Und weil eine amtlich in Auftrag gegebene chronobiologische Studie ergeben, nein: bestätigt hat, dass viele Schüler (besonders in der Pubertät) frühmorgens noch nicht bei der Sache sind, könnte der Unterricht für sie auch später anfangen. Krass!
Oder auch nicht. Zumindest bei den Ferien wollen die von uns in dieser Woche befragten Schüler, das alles so bleibt, wie es ist. Schließlich habe man sich daran gewöhnt. Und das war auch der Tenor in der Themendebatte im PDG: Wer weiß denn, ob was Neues besser wäre?
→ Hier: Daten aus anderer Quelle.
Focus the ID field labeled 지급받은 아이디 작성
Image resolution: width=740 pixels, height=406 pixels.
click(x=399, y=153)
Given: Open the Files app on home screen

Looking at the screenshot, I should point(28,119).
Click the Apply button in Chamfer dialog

Und dann die ganze Umstellung - schon bei der Ferienbetreuung und der Urlaubsplanung … Es ist wie so oft in der Politik: Das Streben um den breitest möglichen Konsens steht einer Lösung im Weg.
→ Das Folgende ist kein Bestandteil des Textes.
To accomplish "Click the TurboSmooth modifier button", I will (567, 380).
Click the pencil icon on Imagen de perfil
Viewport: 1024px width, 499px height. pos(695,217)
Lange konnte sich die DG hinter der Französischen Gemeinschaft verstecken: Mon Dieu, was gäbe das nur, wenn zwischen DG und FG unterschiedliche Ferienzeiten herrschten?! Dann hat die Fédération Wallonie-Bruxelles Nägel mit Köpfen gemacht und nun fühlt man sich hier überrollt - von einem Zug, der abgefahren ist. Ein "compromis à la belge", wie ihn der Ecolo-Abgeordnete und Lehrer Andreas Jerusalem vorschlug, ist weit entfernt, nachdem die anderen Fraktionen von einer Anpassung des Schulkalenders nichts wissen wollen. Und auch die Flamen ziehen ihren Stiefel durch.
Sicher gibt es momentan dringende Herausforderungen für die Schulen wie die von der Ministerin genannte Digitalisierung. Oder die Chancengerechtigkeit, weil die Schüler nun mal sehr unterschiedliche Voraussetzungen mitbringen. Aber greift nicht auch hier eins ins andere?
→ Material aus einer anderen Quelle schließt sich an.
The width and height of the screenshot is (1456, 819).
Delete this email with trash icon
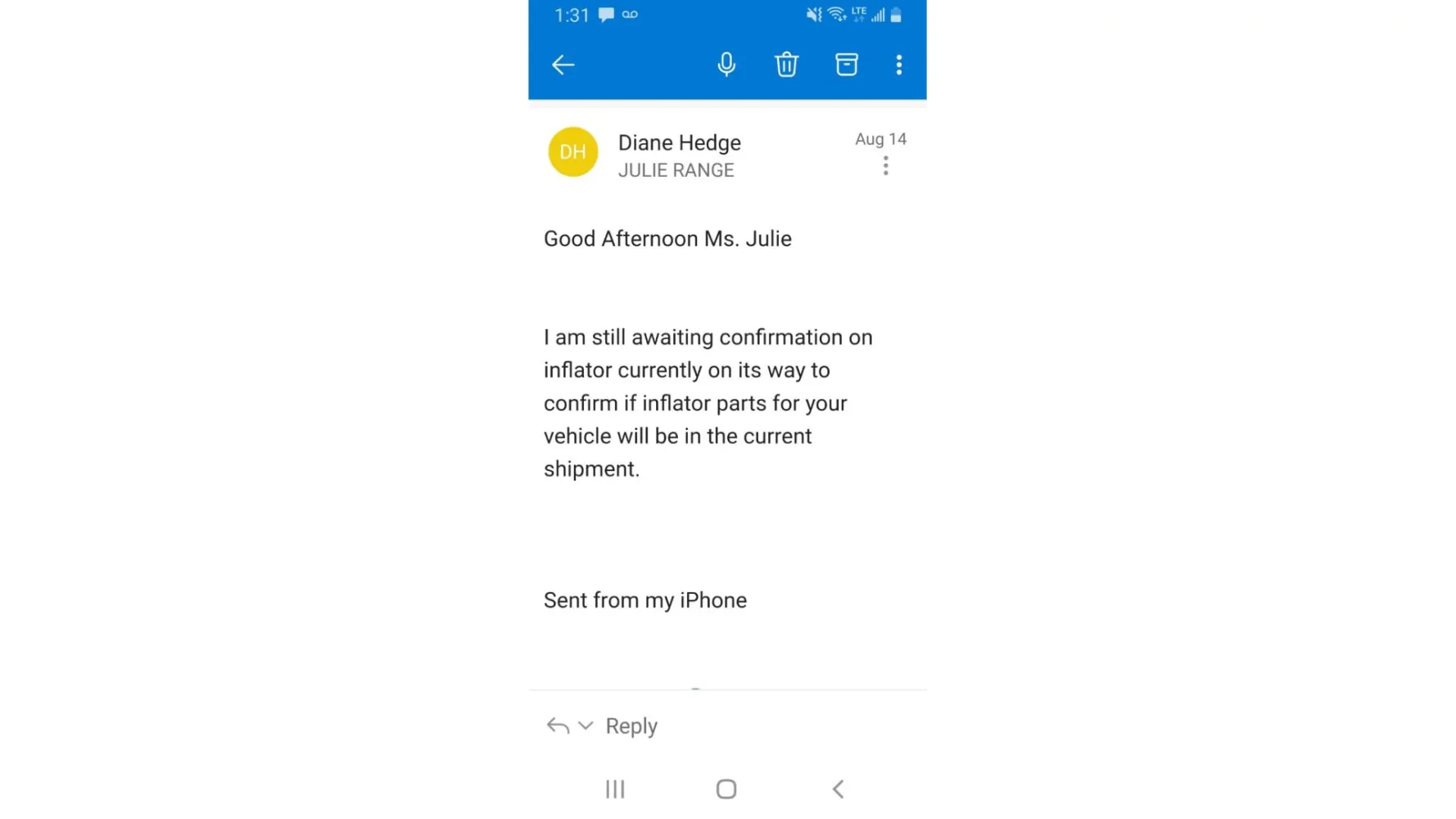(786, 65)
Vor allen Dingen braucht es Mut und die Bereitschaft zur Veränderung. Richtig, dabei sind alle gefordert. Es geht nicht, wenn Entscheidungen, die das schulische Umfeld betreffen an der Lebenswirklichkeit der Schüler und ihrer Familien vorbeigeplant werden. Umgekehrt können die Eltern auch nicht unangenehme Erziehungsaufgaben oder -entscheidungen auf die Schulen abschieben. Der Schulferienkalender wäre insofern ein interessantes Experimentierfeld gewesen. Nicht um der Ferien willen, sondern um sich darüber im Klaren zu sein, um wen es hier eigentlich geht.
Die im Grunde müßige Diskussion um ein Handyverbot geht in eine ähnliche Richtung: Die Schule möchte ich sehen, die so etwas durchsetzen will. Aber der verantwortungsvolle Umgang mit den neuen Möglichkeiten will gelernt sein. Das wäre dann auch eine der "essentiellen Grundkompetenzen", die von so vielen gefordert werden, um dem in der PISA-Studie belegten Leistungsabfall zu begegnen: Mit Rechnen, Lesen und Schreiben allein kommt man heutzutage auch nicht weit.
Zusammenhänge herstellen und verstehen, sich kein X für ein U vormachen lassen … das wären doch gesamtgesellschaftliche Bildungsziele, für die es sicher einen breiten Konsens gibt.